Journal Entry #67 – Final Entry

There was something wrong with the case of Harry James Potter.

That wasn’t something I’d ever expected to write about the Savior of the Wizarding World.

The Chosen One.

The Boy Who Lived.

Before, his life seemed straightforward. Tragic, but inevitable. He was a child born into war whose parents were killed at a young age by a mass-murdering psychopath only to be hounded by said psychopath until he managed to defeat him at age seventeen.

This was the story our world told over and over again and it was the one I passively treated as fact. At least, I treated it as fact until I had the opportunity to speak to Harry Potter face to face.

Tired is the first word I’d use to describe him.

He melted into his chair the moment I offered it to him. The bags under his eyes were deep and dark. His body didn’t fill out his clothes. And despite his exhaustion, he was hyper-vigilant. At any sharp movement of my own, his right hand would move towards his left wrist – presumably to where he stored his wand. His eyes trailed me for the entire duration of our meeting.

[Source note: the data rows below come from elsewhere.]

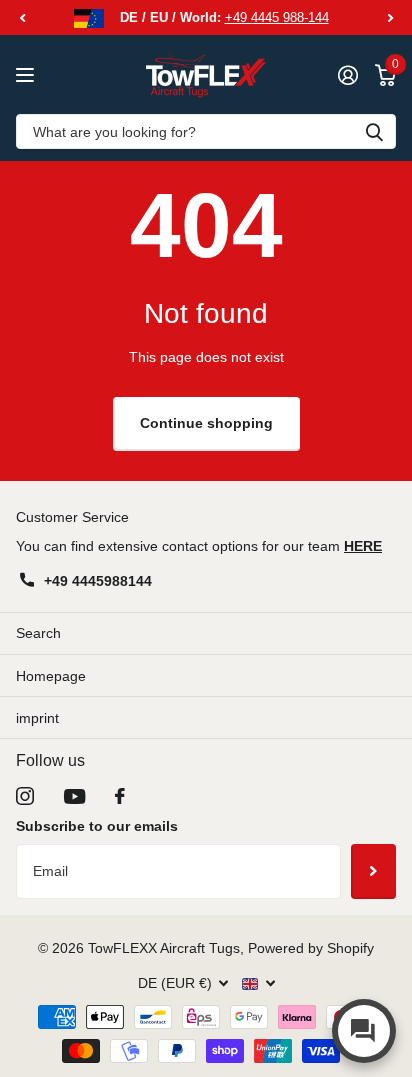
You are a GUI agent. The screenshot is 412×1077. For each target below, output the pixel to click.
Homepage (51, 676)
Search (38, 633)
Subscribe (373, 871)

‘Of course,’ I thought. ‘This was understandable. This boy has been on the run from the Dark Lord for the past year.’ These were all signs of someone living hand to mouth and having to look over their shoulder for so long. Despite this rationalizing, paranoia in the back of my mind continued to make me uneasy. I’d seen these habits in other children before. Children subjected to abuse and neglect.

I pushed that thought away every time it resurfaced. He’d been on the run. It was as simple as that.  

However, this subconscious and seemingly preposterous thought unknowingly affected the direction of my interview. I asked fewer and fewer questions about the past year of terror – fewer questions about Voldemort – and I started fishing for more personal information about him that I really had no business asking. 

“Do you wish for us to get in contact with your relatives to let them know you’re okay?”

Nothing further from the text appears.